Texto
Proyecto Misión Ad Gentes

CARTA DEL HNO. HILARIO SCHWAB DESDE CALCUTA

                                                                                                              16 de junio de 2007 

Estimado Hno. Demetrio

 

                Solamente una primera nota para comentarte cómo estamos aquí. Yo llegué el 9 de mayo. Salí de Roma en el día de la Virgen de Luján.
                Primero estuvimos en una comunidad de jesuitas y ahora estamos en la casa de pastoral de la diócesis de Kolkata, es decir Calcuta. Es una casa para encuentros, retiros, reuniones… Nuestras habitaciones son discretas. Están hechas para pasar unos días y no dos o tres meses. No hay lugar para colocar cosas y las ponemos en el piso, pero podemos funcionar… Tienen un bañito que nos permite tomar tres o cuatro duchas diarias. A la siesta sale muy caliente el agua por el sol, entonces un hindú me dijo que ellos guardan un balde de agua desde la mañana y se riegan con un jarrito y funciona...
                La misa la tenemos en casa con un sacerdote hindú que hace el curso con nosotros. Los domingos vamos a la parroquia que está pegada y pertenece a esta casa. Se llena de gente. No hay bancos pero todos se sientan en el piso en posición buda ordenados como en bancos imaginarios, los hombres se ponen a la derecha mirando hacia el altar y las mujeres envueltas en sus saris de colores muy variados y llamativos se colocan a la izquierda, y todo el mundo incluso el celebrante entran descalzos. Hay también bastantes religiosas vestidas con el sari aunque más discreto y siempre hay alguna Hna. Misionera de la caridad. Llama la atención cómo participa la gente cantando casi todo el tiempo y como a una sola voz y a veces con acompañamiento de música nativa.
                En cuanto a la visa para Bangladesh estamos como al principio. Primero la consigna era no pedir visa de turista. Ahora el gestor en Dhaka nos dice que sí pidamos aquí esa visa y que una vez allí es más fácil lograr estadía permanente o prolongada. Como es país musulmán parece que hay algo de influencia en estas cosas de Al Qaeda, dicen. ¡Vaya a saber! Y así tendremos que ponernos en movimiento para averiguar dónde se tramita la visa.

(Datos recopilados)
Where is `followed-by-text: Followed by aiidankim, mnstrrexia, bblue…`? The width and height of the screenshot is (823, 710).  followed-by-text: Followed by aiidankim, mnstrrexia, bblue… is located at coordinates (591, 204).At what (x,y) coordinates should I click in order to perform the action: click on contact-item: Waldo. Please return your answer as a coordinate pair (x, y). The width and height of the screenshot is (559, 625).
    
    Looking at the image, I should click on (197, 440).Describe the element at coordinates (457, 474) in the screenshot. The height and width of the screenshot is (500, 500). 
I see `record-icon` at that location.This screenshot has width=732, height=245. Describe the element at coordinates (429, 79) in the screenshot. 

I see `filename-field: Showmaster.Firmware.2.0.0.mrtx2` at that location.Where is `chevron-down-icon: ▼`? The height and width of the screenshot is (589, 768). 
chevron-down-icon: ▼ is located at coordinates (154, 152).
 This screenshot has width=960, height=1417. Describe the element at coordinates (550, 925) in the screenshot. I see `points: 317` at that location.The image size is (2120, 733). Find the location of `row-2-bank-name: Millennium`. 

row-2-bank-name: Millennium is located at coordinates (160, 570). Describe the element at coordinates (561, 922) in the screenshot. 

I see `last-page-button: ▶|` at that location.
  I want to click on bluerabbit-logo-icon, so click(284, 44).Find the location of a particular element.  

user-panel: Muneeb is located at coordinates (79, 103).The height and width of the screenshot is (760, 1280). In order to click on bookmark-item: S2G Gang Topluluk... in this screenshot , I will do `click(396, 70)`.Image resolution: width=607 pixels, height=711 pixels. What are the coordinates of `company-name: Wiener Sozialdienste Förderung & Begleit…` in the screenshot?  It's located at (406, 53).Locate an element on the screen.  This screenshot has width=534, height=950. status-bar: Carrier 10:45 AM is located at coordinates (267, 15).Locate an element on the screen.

Trabajo pendiente
(a) Responde con base en la carta desde Calcuta:
(i) ¿En qué fecha llegó quien escribe?
(ii) ¿De qué lado se colocan las mujeres en la parroquia los domingos?
(iii) ¿Qué indica ahora el gestor en Dhaka sobre la visa?
(b) Por favor, retoma la carta desde Calcuta después de su última oración y continúala en el mismo tono.
Las filas provienen de una fuente distinta.

Resultados
(a)
(i) El 9 de mayo.
(ii) A la izquierda.
(iii) Que sí pidan aquí la visa de turista, porque una vez allí es más fácil lograr estadía permanente o prolongada.

(b)
                Para nosotros aquí la primera prueba fue la del calor. Como mayo es el mes más caluroso soportamos temperaturas entre 37 y 40 grados. Realmente algo casi insoportable para los que no estamos acostumbrados a tener más de un mes esas temperaturas. Y sumado a esto una humedad siempre entre el 70 y el 95 por ciento. Se transpira de día y de noche. Si bien tenemos ventiladores de techo, eso no varía mucho la sensación térmica. Ahora en junio estamos un poquito mejor ya que las temperaturas son de 35 ó 36 grados porque está por empezar el tiempo de las lluvias monzónicas. Se transpira igual como antes pero el consuelo está en que está bajando un poquito la temperatura. Para diciembre y enero puede llegar a haber alrededor de 15 grados la mínima más o menos.
                Y con este telón de fondo estamos haciendo un curso de lengua bengalí. Nos está costando bastante, pero después de un mes ya hemos llegado a leer lentamente textos breves y más o menos fáciles aunque nos falta la comprensión. La profesora, una persona jubilada ya, nos parece que va un poco rápido y nos atora. Ahora ella falta una semana y tendremos un respiro para ponernos al día con los ejercicios. Es buena profesora pero parece en el método un poco “atrasadilla”, dice el catalán del grupo y también en recursos didácticos.
                También está el tema de la comida. La comida aquí es medio espartana y poco variada y demasiado condimentada con pimienta y hierbas muy fuertes, ajo y cebolla. El material que usan no es malo pero es la preparación. Y todo frío, con semejantes calores no necesitan calorías. Al principio hicimos el esfuerzo de comer “luki” pero ahora hemos pedido una ollita separada con lo mismo hervido o sin pimienta.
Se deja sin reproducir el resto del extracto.